# Sets

Sets are lists with no duplicate entries. Let's say you want to collect a list of words in a paragraph: 

In [1]:
print(set("my name is Eric and Eric is my name".split()))

{'my', 'and', 'is', 'name', 'Eric'}


In [2]:
print(list("my name is Eric and Eric is my name".split()))

['my', 'name', 'is', 'Eric', 'and', 'Eric', 'is', 'my', 'name']


The above 'set' prints out the only 5 unique words and 'list' prints out 8 words. 

Sets are good in Python as they can calculate differences and intersections between other sets.

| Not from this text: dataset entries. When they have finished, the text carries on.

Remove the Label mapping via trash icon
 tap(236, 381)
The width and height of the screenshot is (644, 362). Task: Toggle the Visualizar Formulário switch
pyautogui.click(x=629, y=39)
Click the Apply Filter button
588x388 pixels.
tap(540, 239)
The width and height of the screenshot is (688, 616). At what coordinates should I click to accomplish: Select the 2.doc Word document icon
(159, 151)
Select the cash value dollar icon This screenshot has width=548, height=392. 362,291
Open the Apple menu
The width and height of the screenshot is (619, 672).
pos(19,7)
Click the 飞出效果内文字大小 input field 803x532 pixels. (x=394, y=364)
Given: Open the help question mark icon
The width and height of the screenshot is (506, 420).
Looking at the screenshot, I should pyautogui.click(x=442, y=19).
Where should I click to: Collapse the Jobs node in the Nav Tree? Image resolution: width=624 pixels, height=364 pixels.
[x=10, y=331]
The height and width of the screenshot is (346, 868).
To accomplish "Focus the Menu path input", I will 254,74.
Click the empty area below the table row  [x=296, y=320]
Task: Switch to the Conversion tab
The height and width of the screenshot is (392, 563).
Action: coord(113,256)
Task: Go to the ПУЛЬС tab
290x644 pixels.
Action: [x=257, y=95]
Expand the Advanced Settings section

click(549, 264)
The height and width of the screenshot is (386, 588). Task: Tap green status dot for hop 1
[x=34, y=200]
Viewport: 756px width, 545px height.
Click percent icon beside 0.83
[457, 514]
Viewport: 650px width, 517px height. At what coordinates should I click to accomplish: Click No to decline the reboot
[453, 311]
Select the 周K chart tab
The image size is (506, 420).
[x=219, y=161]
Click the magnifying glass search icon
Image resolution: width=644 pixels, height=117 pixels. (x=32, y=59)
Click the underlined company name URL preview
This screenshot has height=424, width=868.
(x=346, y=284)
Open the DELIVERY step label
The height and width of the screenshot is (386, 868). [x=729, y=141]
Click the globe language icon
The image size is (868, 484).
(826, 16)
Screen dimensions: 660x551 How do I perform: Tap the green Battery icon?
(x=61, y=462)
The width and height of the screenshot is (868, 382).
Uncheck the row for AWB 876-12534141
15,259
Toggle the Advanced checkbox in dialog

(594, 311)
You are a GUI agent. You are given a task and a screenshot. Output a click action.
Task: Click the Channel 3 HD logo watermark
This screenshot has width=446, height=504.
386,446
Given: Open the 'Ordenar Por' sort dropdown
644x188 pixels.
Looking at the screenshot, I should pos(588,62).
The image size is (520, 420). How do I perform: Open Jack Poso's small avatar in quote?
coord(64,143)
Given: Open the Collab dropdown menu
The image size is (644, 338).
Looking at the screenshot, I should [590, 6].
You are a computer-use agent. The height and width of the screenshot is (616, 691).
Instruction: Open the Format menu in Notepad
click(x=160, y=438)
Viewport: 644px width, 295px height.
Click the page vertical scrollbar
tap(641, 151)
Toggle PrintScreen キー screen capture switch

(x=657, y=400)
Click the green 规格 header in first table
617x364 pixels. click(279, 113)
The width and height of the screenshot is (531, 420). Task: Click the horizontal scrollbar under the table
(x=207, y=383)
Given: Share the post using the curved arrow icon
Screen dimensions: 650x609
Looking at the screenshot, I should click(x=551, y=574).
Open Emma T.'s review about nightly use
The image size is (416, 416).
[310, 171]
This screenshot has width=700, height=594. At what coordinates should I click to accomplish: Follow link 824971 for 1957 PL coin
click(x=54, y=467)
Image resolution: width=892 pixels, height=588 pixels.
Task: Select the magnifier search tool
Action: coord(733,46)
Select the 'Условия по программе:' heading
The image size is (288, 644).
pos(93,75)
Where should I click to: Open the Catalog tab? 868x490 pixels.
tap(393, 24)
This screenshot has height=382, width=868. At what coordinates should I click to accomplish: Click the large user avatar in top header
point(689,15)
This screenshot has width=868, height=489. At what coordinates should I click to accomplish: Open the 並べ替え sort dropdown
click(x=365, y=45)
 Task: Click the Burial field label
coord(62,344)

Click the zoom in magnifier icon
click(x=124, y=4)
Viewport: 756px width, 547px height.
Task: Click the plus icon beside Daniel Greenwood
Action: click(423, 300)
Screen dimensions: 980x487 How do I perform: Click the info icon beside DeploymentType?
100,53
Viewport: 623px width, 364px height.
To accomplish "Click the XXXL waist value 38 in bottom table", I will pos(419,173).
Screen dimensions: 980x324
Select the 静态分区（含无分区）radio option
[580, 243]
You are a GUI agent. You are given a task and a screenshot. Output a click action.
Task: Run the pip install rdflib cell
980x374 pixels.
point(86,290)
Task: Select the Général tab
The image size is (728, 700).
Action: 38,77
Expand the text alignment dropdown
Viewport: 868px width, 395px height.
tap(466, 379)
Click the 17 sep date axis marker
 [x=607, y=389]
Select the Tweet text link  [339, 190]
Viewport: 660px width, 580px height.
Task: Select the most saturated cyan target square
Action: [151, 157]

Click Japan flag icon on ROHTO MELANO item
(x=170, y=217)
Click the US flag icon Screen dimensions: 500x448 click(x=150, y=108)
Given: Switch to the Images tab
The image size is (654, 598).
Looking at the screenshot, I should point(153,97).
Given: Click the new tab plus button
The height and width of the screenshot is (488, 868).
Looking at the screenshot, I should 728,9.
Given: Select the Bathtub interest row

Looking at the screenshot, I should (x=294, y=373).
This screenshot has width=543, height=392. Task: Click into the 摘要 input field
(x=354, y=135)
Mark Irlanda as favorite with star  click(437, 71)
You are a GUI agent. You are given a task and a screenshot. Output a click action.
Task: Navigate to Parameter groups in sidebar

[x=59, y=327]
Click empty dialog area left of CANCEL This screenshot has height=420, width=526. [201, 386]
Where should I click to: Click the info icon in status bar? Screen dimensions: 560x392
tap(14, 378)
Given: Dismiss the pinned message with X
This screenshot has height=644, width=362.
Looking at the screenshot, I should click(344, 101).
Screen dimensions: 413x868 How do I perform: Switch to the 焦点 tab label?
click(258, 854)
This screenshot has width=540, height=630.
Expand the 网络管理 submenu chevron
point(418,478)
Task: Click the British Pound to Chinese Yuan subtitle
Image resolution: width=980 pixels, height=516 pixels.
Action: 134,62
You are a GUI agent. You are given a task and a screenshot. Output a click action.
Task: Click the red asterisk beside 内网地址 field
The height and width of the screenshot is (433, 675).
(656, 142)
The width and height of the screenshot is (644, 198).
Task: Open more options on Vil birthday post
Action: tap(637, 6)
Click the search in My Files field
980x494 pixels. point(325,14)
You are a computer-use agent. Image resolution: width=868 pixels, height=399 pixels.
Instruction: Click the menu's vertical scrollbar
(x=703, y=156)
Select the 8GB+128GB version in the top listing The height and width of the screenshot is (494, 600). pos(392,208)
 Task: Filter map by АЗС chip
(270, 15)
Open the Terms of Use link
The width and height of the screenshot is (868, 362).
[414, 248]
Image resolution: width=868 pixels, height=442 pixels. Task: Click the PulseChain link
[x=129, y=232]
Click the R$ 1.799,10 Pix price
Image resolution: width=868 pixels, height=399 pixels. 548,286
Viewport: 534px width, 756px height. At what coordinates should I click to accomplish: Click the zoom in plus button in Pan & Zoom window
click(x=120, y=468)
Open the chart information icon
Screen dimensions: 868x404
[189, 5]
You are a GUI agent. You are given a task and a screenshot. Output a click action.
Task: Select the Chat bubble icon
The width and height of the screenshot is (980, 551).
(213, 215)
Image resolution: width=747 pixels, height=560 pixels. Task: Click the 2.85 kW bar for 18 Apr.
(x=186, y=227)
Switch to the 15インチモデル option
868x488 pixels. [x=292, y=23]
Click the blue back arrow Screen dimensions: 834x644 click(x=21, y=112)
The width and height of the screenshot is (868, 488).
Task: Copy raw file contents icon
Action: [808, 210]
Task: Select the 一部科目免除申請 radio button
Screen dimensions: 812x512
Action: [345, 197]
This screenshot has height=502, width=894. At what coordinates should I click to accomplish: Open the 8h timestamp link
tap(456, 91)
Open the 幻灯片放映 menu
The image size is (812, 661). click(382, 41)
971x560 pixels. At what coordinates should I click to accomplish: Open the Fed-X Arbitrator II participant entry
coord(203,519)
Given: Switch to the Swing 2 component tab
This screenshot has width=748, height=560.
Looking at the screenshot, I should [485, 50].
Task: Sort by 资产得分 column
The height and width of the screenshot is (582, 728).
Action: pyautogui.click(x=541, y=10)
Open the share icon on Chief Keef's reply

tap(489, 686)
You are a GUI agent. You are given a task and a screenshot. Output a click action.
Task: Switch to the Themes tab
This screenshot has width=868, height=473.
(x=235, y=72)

For example, with a list of participants in events A and B:

In [47]:
a = set(["Jake", "John", "Eric","Jill"])
print(a)
b = set(["James", "Bill"])
b.add("Limmy")

print(b)

len(b)

{'Jake', 'Eric', 'John', 'Jill'}
{'James', 'Limmy', 'Bill'}


3

To find out which people attended both events, one can use the 'intersection' method:

In [40]:
print(a.intersection(b))
print(b.intersection(a))

{'John', 'Jill'}
{'John', 'Jill'}


To find out which members attended only one events, one can use the 'symmetric_difference' method:

In [41]:
print(a.symmetric_difference(b))
print(b.symmetric_difference(a))

{'Jake', 'Eric', 'Limmy'}
{'Jake', 'Eric', 'Limmy'}


One can use the "difference" method to find out which members attended only one event and not the other.

In [42]:
print(a.difference(b))
print(b.difference(a))

{'Jake', 'Eric'}
{'Limmy'}


One can use the 'union' method to generate a list of all participants:

In [43]:
print(a.union(b))

{'Jake', 'John', 'Jill', 'Limmy', 'Eric'}


In [44]:
a.issubset(b)

False

In [45]:
a.issuperset(b)

False

In [48]:
if a.isdisjoint(b):
    print("blahem")

blahem


In [59]:
c = set(["Theo","Keir"])

d = ["Germany", "Germany", "Austria"]
if c.isdisjoint(b):
    print("yes")

print(c)
print(d)

yes
{'Keir', 'Theo'}
['Germany', 'Germany', 'Austria']


In [64]:
my_unique = list(set(d))
print(my_unique)

['Germany', 'Austria']


In [52]:
set([x ** 2 for x in [1,2,3,4]])

{1, 4, 9, 16}

In [51]:
e = set(x ** 2 for x in [1,2,3,4])
print(e)

{16, 1, 4, 9}


In [53]:
set({x: x**2 for x in [1,2,3,4]})

{1, 2, 3, 4}

In [56]:
g = {**a, **b}
print(g)

TypeError: 'set' object is not a mapping

## Exercise

In the exercise below, use the given lists to print out a set containing all the participants from event A which did not attend event B.

In [9]:
a = set(["Jake", "John", "Eric"])
b = set(["John", "Jill"])

print(a)
print(b)

print(a.difference(b))

{'John', 'Jake', 'Eric'}
{'John', 'Jill'}
{'Jake', 'Eric'}


## Initialising a Set

In [2]:
my_set = set(1, 2, 3)

TypeError: set expected at most 1 argument, got 3

In [6]:
my_set = set([1,2,3])
print(my_set)

{1, 2, 3}


In [4]:
my_set = set()
print(my_set)

set()


In [8]:
my_set = {1,2,3}
print(my_set)

{1, 2, 3}


## Creating an empty set

In [9]:
my_set = {[]}

TypeError: unhashable type: 'list'

In [10]:
my_set = set(None)

TypeError: 'NoneType' object is not iterable

In [15]:
my_set = {}
print(my_set)

{}


## Making a copy of a set

In [16]:
set(my_set)

set()

In [17]:
my_set.copy()

{}

In [18]:
my_set[:]

TypeError: unhashable type: 'slice'

In [19]:
from copy import copy
copy(my_set)

{}

## Removing duplicate elements from a list

In [50]:
my_list = [1,1,2,2]
my_unique_list = list(set(my_list))
print(my_unique_list)

[1, 2]